La plupart des techniques de thérapie manuelle visent un tissu spécifique du corps. La cible, ce que le thérapeute croit pourvoir modifier, peut se situer au niveau des fascias, ou des articulations, ou des chaînes myofasciales, des muscles, des tissus mous, des fluides, des structures crâniennes et plus encore. Les thérapeutes apprennent à les sentir et à les "ajuster". Prenons un exemple : un thérapeute ressent un muscle contracté. Par le biais d’une technique ou d’une autre, il veut « détendre » ce muscle parce qu'il est convaincu (ou parce qu’on l’a convaincu) que le problème provenait du muscle (ou de l'os, ou de l'articulation, ou de la circulation des fluides, ou des fascias, etc.) Le thérapeute veut ajuster ce qu'il voit ou ressent comme "anormal".


Je pense que c'est une erreur. Je pense que nous devrions d'abord comprendre la raison première de la contraction musculaire. Qu'est-ce qui fait que le muscle se contracte ? Quelle est la physiologie de cette contraction ? Au niveau cérébral, au niveau cellulaire, pourquoi le muscle se contracte-t-il ? Nous devrions tous répondre à cette question.

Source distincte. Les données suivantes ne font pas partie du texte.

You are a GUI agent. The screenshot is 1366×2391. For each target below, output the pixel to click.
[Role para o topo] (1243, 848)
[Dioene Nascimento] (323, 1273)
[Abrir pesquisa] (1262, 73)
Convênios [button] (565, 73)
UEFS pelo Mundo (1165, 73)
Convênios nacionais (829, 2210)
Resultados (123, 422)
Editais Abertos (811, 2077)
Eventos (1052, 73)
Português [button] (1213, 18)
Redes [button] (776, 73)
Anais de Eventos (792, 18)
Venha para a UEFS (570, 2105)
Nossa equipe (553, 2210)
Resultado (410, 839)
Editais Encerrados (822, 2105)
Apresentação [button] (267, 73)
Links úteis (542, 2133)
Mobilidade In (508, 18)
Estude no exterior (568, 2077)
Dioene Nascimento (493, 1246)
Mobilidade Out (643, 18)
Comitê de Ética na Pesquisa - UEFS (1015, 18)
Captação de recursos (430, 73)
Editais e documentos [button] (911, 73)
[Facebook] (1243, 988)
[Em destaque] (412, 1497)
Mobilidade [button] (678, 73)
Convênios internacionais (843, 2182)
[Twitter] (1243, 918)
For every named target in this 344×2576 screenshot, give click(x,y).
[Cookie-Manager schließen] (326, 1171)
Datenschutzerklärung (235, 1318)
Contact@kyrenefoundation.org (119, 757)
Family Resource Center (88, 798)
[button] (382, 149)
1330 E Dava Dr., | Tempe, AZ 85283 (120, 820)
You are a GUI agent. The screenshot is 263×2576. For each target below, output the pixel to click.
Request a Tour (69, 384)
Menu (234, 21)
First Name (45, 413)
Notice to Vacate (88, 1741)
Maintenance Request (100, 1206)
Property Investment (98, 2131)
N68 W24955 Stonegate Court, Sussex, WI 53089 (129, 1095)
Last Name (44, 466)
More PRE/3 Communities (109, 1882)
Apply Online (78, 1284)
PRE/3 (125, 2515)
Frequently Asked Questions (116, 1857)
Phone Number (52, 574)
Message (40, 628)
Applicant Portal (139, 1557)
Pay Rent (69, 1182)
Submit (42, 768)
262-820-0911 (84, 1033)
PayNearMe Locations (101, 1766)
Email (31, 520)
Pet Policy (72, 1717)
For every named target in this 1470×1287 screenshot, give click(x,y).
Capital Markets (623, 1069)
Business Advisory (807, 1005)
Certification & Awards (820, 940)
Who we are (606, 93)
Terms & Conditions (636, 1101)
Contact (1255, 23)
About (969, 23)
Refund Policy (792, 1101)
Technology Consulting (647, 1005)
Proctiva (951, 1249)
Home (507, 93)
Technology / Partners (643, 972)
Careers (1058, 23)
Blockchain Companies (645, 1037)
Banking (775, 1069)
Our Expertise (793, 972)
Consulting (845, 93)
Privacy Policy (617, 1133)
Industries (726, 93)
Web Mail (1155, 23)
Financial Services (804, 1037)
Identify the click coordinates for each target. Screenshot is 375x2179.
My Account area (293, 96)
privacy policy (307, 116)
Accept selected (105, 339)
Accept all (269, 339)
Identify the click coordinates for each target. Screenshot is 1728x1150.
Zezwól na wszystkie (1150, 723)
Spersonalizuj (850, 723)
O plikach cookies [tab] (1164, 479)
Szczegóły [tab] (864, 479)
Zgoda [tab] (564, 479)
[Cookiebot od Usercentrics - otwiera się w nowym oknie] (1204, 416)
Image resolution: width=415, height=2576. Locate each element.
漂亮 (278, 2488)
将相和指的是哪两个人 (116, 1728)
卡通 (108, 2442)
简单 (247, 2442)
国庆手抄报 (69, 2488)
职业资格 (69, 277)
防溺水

Jamais un muscle ne décidera de se contracter par lui-même, pour quelque raison que ce soit. Ce n'est pas son rôle. Le muscle n'est pas responsable de la contraction, il ne fait que ce qu'on lui dit de faire. Alors, d'où vient le signal de la contraction ? Oui, bien sûr, il provient du SNC qui envoie au muscle par l'intermédiaire d'un neurone moteur inférieur l’information de se contracter. Alors, pourquoi rendre le muscle (ou toute autre structure) responsable de la contraction (ou de tout autre déséquilibre) et lui appliquer toutes sortes de techniques, le forçant à se détendre (ou à s'ajuster dans n'importe quel sens) ? Pauvres muscles, ils doivent se sentir persécutés ! Pourquoi ne pas parler directement aux centres nerveux qui prennent toutes les décisions et qui décident de la contraction musculaire ? Pourquoi ne pas essayer de les faire changer d'avis ?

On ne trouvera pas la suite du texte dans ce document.